The lack of prognostic and predictive biomarkers remains an important issue in proper patient classification and management for CRC. In this study, we investigated whether the introduction of a novel approach coupling DIA and state-of-the-art tissue enrichment methodology to mass spectrometry for biomarker discovery would allow for the identification of clinically relevant novel biomarkers, with a particular focus on markers in Stage 2 patients. The presented study identified the human cysteine cathepsin B as a promising biomarker and proposed validation guidelines using ngTMA® coupled to DIA on a previously established validation cohort of 413 patients. Although the cathepsin B protein is not as interesting in terms of differential protein expression compared to other candidates such as Hexokinase 3, it was chosen for validation based on a number of different reasons. First, the role of cathepsin B in cancer malignancy and progression is supported by a large body of literature: cathepsin B expression has been directly associated with a more aggressive phenotype and positive expression in tumor buds in CRC,[16] and the cathepsin family of proteins is generally attributed an important promoting role in a multitude of cancers.[17,18,19,20] Second, the investigation of tumor budding as the main focus of our research group aligned well with the previously reported function of cathepsin B. Finally, the availability of a commercial antibody for cathepsin B and its excellent quality of staining was an inevitable prerequisite for validation in our study. Taken together, this renders cathepsin B the most obvious choice for validation in our list of biomarker candidates.

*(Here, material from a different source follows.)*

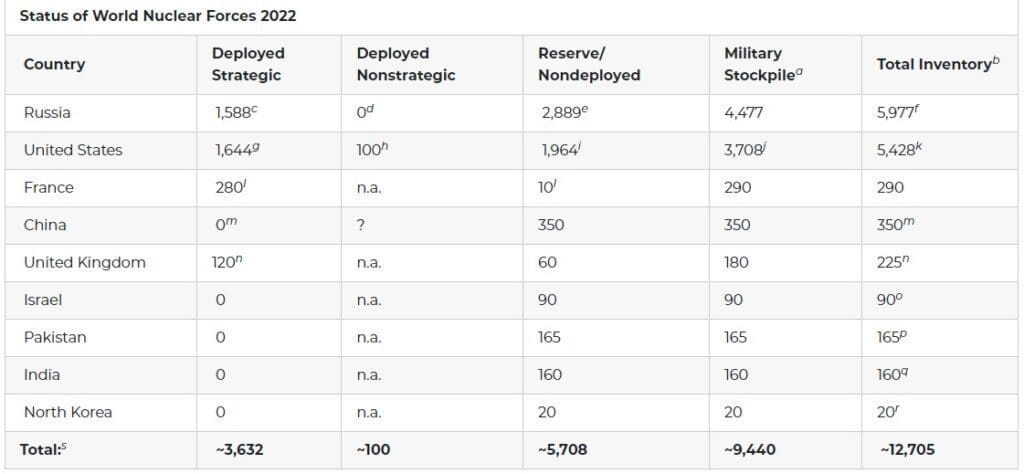1024x474 pixels.
Task: Select the total military stockpile value ~9,440
Action: pyautogui.click(x=751, y=450)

While our results indicated that the visually inspected cathepsin B category was not a suitable prognostic factor on the validation cohort, the analysis specific to Stage 2 patients revealed its prognostic potential. Stratification of patients by visual intensity category revealed two prognostic subgroups, with a trend toward statistical significance. Interestingly, the better prognostic subgroup is characterized by increased expression of cathepsin B, indicating a “protective” effect of this protein.

The role of cathepsin B, one of the eleven human cysteine cathepsins (B, C, F, H, L, K, O, S, V, W, X/Z), has been well described.[21] The protein is constitutively expressed as a precursor on the rough endoplasmatic reticulum and transported to lysosomes, where it is converted into its active form. A dual role has been reported for this protein in cancer: On the one hand, it has been shown to promote tumor progression via increased secretion into the extracellular matrix and degradation of the basement membrane.[22,23,24] On the other hand, cathepsin B has also been reported as an important proapoptotic component of apoptosis by cleaving anti-apoptotic members of the Bcl-2 family of proteins.[25,26] Taken together, evidence in the literature suggests opposing roles for cathepsin B in malignancy. Our data indicate that the “protective” effect of cathepsin B is more pronounced in our validation cohort since the favorable prognostic subgroup of Stage 2 patients is characterized by increased expression of cathepsin B.

With respect to DIA, our study revealed important points for consideration. We have proposed a method to successfully identify a digital “surrogate” measure based on the framework of visually assessed intensity levels. In this context, our approach outlines the benefits and challenges of incorporating DIA into biomarker discovery studies. On the one hand, DIA provides a continuous measure of visual intensity, which bears obvious benefits in terms of statistical evaluation compared to the classical categorical assessment of visual intensity. The benefits of a digital, continuous measure of intensity for biomarker validation are shown in Table 1, which outlines significant associations with relevant clinical pathological features in both Stage 2 patients and in all patients of the validation cohort. A comparison of the same features with categorical visual intensity fails to reach statistical significance.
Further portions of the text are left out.